Pixel coordinate grounding data:
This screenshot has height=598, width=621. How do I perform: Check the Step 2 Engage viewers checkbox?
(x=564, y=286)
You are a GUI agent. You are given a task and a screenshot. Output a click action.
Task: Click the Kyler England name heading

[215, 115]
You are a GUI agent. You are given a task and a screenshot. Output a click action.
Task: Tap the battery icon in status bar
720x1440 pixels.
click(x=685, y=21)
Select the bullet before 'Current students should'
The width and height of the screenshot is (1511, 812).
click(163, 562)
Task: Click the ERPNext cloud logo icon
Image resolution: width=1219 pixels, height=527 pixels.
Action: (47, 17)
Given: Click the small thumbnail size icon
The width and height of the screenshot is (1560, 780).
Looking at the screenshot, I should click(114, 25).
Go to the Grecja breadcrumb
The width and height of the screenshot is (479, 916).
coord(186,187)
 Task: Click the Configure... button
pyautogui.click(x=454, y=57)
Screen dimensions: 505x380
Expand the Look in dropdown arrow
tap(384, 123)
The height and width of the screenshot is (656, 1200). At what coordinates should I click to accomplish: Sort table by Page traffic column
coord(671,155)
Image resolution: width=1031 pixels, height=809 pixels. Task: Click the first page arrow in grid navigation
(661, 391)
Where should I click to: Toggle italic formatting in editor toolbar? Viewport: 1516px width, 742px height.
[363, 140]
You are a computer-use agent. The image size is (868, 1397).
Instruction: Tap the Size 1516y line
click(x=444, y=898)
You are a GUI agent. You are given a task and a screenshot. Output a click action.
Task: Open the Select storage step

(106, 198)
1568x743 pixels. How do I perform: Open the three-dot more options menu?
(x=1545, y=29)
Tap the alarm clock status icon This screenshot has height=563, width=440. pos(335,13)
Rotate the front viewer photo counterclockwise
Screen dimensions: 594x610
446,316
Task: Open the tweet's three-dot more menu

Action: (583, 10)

Your goal -
Your response must repeat the entries above exactly, in full.

Exercise result -
This screenshot has height=598, width=621. How do I perform: Check the Step 2 Engage viewers checkbox?
(x=564, y=286)
You are a GUI agent. You are given a task and a screenshot. Output a click action.
Task: Click the Kyler England name heading

[215, 115]
You are a GUI agent. You are given a task and a screenshot. Output a click action.
Task: Tap the battery icon in status bar
720x1440 pixels.
click(x=685, y=21)
Select the bullet before 'Current students should'
The width and height of the screenshot is (1511, 812).
click(163, 562)
Task: Click the ERPNext cloud logo icon
Image resolution: width=1219 pixels, height=527 pixels.
Action: (47, 17)
Given: Click the small thumbnail size icon
The width and height of the screenshot is (1560, 780).
Looking at the screenshot, I should click(114, 25).
Go to the Grecja breadcrumb
The width and height of the screenshot is (479, 916).
coord(186,187)
 Task: Click the Configure... button
pyautogui.click(x=454, y=57)
Screen dimensions: 505x380
Expand the Look in dropdown arrow
tap(384, 123)
The height and width of the screenshot is (656, 1200). At what coordinates should I click to accomplish: Sort table by Page traffic column
coord(671,155)
Image resolution: width=1031 pixels, height=809 pixels. Task: Click the first page arrow in grid navigation
(661, 391)
Where should I click to: Toggle italic formatting in editor toolbar? Viewport: 1516px width, 742px height.
[363, 140]
You are a computer-use agent. The image size is (868, 1397).
Instruction: Tap the Size 1516y line
click(x=444, y=898)
You are a GUI agent. You are given a task and a screenshot. Output a click action.
Task: Open the Select storage step

(106, 198)
1568x743 pixels. How do I perform: Open the three-dot more options menu?
(x=1545, y=29)
Tap the alarm clock status icon This screenshot has height=563, width=440. pos(335,13)
Rotate the front viewer photo counterclockwise
Screen dimensions: 594x610
446,316
Task: Open the tweet's three-dot more menu

Action: (583, 10)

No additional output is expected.